## EXERCISE REQUIREMENTS
Keep every line of the data below that has the string "Quote" and present those lines.

SUPPLIED ENTRIES START

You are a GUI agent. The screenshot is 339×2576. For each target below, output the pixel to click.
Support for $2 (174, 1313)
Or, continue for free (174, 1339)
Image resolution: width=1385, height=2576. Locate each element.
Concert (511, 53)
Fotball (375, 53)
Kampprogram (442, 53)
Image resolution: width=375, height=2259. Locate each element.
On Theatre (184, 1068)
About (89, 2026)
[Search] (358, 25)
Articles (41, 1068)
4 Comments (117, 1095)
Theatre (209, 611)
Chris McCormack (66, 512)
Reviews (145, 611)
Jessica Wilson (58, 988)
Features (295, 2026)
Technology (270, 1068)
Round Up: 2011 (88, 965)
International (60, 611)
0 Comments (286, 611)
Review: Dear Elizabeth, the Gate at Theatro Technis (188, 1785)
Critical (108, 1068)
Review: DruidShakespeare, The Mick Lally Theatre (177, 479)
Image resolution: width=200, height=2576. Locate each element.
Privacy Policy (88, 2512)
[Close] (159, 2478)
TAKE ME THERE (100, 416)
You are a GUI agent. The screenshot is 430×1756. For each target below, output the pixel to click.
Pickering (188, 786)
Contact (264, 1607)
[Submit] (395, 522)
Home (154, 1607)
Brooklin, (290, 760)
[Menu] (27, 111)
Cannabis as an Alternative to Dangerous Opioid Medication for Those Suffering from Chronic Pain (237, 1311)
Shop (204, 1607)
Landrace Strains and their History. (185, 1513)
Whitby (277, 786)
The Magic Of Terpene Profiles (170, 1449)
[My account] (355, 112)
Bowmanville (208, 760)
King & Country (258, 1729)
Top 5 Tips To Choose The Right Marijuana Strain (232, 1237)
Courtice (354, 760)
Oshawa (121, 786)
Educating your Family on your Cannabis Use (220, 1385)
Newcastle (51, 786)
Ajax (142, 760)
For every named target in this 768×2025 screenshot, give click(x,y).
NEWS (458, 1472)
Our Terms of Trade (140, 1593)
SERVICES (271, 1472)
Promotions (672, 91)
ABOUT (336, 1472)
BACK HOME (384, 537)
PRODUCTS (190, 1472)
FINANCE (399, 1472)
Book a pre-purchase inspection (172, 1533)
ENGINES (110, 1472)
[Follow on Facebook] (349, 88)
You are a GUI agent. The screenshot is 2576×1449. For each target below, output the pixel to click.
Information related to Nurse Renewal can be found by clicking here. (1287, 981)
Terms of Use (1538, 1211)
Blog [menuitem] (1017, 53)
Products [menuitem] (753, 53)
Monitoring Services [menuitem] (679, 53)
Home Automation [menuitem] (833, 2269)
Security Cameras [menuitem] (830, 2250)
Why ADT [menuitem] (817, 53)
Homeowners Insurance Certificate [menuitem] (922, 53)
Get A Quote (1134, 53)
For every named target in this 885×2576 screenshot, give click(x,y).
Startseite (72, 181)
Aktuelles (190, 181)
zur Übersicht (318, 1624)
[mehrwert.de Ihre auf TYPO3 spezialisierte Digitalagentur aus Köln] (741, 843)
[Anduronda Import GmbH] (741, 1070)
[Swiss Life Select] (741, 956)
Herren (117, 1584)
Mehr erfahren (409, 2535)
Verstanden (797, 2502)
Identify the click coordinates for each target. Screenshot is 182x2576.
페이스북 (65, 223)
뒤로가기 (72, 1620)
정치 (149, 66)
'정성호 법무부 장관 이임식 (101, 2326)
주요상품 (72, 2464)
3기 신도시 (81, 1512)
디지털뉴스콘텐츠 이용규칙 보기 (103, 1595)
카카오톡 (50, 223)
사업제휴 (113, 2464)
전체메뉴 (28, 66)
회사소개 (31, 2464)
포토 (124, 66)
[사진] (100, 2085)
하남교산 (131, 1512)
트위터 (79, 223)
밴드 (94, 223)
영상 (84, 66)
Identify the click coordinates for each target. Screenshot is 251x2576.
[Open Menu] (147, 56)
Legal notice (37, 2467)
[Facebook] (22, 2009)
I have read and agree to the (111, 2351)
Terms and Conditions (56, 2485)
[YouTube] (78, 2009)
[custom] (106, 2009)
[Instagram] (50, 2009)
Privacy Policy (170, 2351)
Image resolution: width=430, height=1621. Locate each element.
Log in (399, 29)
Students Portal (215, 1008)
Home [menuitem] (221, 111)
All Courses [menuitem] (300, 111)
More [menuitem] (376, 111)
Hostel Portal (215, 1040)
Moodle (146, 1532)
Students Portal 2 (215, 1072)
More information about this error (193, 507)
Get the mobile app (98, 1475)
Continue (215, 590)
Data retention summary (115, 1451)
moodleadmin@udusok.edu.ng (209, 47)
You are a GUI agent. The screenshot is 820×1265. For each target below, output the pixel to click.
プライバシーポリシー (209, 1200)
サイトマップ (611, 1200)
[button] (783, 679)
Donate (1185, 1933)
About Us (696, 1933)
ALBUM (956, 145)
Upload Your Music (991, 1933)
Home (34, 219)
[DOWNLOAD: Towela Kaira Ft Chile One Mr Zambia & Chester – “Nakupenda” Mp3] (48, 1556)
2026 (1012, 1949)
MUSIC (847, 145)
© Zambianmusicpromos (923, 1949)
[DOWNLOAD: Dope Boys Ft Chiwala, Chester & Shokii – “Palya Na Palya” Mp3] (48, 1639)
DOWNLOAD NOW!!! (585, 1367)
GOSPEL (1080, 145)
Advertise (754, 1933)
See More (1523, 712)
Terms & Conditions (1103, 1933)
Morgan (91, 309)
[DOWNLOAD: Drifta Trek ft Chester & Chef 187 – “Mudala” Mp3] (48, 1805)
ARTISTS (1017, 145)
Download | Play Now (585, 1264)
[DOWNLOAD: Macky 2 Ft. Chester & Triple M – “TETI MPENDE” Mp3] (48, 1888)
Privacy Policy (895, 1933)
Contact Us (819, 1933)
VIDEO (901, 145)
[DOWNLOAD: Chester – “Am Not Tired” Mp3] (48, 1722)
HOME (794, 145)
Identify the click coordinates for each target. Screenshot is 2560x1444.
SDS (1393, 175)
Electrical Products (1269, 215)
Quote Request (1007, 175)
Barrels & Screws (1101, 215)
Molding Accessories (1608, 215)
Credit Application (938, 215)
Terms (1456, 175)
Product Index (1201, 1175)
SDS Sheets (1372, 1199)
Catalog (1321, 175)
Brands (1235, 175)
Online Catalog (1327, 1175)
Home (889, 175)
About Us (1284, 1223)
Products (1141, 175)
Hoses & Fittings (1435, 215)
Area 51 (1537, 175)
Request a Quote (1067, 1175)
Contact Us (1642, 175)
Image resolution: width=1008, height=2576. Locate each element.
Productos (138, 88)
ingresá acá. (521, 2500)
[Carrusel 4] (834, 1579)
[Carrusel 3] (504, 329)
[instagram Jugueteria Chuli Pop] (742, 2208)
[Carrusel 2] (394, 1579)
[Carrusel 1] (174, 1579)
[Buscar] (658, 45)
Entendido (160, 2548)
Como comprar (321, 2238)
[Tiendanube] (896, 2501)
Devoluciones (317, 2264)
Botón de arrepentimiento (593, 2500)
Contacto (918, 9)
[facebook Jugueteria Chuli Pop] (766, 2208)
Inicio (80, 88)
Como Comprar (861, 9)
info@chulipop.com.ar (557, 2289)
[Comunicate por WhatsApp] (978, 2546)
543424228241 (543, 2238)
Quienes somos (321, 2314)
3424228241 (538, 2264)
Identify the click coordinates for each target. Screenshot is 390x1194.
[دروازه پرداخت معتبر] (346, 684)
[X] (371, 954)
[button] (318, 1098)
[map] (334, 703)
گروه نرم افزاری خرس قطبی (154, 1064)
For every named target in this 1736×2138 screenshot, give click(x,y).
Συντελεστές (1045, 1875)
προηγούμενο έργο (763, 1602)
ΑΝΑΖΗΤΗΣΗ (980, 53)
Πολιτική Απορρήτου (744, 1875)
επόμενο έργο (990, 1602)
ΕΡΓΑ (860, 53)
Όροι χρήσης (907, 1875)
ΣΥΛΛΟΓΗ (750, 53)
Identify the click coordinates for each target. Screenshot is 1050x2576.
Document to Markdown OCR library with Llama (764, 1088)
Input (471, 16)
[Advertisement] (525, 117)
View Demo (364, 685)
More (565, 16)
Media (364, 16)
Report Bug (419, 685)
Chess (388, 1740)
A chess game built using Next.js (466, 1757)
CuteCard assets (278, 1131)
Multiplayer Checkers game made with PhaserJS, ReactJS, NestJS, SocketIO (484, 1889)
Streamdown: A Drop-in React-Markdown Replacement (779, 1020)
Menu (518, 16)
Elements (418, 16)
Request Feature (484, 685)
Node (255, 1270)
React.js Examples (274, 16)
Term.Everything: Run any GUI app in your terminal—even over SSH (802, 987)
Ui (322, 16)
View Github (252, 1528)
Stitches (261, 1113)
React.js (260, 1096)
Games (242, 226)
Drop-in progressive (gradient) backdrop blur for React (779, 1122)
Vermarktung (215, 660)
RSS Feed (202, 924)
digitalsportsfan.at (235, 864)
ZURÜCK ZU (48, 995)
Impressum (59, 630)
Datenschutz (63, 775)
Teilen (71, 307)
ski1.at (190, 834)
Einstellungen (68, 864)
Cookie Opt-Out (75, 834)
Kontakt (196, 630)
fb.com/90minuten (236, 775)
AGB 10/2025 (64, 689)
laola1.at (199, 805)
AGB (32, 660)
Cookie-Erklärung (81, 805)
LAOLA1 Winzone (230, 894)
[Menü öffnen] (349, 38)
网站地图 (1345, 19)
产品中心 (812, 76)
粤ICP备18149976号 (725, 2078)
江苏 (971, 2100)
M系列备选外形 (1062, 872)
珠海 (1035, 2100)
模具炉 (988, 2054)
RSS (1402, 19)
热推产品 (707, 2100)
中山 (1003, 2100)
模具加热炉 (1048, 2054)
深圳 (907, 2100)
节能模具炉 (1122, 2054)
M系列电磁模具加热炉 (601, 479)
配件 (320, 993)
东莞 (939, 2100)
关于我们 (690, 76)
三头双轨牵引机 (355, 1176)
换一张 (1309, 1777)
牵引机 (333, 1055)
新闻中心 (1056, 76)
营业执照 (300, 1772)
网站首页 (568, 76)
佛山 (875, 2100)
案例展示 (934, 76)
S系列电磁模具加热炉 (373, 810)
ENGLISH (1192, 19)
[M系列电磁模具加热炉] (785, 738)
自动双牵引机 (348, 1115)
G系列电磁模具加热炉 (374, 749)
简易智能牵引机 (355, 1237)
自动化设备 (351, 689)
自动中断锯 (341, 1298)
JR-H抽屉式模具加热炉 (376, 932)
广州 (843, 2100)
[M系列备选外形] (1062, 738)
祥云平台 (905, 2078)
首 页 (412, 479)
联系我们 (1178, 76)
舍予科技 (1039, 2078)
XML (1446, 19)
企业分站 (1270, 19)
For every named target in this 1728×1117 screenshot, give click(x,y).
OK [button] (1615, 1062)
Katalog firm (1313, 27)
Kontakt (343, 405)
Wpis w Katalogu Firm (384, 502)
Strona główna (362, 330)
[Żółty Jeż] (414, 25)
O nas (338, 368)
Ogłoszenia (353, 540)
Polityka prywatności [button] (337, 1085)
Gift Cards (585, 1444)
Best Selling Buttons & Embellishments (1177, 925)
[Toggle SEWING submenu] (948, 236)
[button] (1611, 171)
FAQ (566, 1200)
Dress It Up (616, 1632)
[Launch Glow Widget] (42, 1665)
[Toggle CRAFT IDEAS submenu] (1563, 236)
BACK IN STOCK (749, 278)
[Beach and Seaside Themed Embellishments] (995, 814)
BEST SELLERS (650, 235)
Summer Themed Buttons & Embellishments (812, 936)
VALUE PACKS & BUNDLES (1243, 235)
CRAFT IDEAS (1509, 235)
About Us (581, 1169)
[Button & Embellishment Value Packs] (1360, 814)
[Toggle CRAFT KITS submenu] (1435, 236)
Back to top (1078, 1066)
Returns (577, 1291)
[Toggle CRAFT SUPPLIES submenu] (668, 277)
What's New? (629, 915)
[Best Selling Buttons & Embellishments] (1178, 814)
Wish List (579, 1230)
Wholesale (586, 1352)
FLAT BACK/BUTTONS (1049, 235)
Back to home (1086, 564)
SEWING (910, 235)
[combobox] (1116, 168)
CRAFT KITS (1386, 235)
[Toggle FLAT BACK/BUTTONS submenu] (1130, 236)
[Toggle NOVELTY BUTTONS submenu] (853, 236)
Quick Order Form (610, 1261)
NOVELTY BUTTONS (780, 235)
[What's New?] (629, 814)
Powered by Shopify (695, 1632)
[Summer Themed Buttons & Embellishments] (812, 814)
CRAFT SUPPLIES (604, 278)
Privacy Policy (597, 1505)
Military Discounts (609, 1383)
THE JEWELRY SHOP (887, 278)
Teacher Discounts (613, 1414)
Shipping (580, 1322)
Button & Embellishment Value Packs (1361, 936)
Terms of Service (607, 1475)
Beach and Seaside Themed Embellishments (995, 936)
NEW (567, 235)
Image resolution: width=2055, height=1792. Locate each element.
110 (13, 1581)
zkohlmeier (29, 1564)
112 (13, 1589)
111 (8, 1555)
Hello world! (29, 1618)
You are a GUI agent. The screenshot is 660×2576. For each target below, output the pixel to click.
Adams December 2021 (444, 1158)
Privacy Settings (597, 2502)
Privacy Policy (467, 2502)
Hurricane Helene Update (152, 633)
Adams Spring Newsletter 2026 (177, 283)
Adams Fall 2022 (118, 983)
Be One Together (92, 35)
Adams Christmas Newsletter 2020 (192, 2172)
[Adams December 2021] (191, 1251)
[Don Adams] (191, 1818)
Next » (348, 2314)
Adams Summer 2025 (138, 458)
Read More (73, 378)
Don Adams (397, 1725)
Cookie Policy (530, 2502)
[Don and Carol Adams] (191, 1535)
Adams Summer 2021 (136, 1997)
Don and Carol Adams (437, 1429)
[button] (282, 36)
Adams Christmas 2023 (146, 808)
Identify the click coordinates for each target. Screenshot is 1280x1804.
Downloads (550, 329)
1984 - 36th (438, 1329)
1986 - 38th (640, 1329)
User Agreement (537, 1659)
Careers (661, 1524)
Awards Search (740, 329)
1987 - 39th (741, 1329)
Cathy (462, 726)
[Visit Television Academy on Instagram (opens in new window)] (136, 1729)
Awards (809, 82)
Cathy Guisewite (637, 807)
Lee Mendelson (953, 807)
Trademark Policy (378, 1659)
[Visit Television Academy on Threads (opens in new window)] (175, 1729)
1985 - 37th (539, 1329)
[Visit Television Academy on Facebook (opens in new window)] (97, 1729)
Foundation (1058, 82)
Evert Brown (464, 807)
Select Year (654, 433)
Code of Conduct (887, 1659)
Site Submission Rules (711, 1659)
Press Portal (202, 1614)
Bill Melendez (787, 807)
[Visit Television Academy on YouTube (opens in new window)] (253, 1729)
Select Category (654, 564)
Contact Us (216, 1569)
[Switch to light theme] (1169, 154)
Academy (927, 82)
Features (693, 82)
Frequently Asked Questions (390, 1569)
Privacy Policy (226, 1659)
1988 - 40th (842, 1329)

SUPPLIED ENTRIES END

## EXPECTED OUTPUT
Get A Quote (1134, 53)
Quote Request (1007, 175)
Request a Quote (1067, 1175)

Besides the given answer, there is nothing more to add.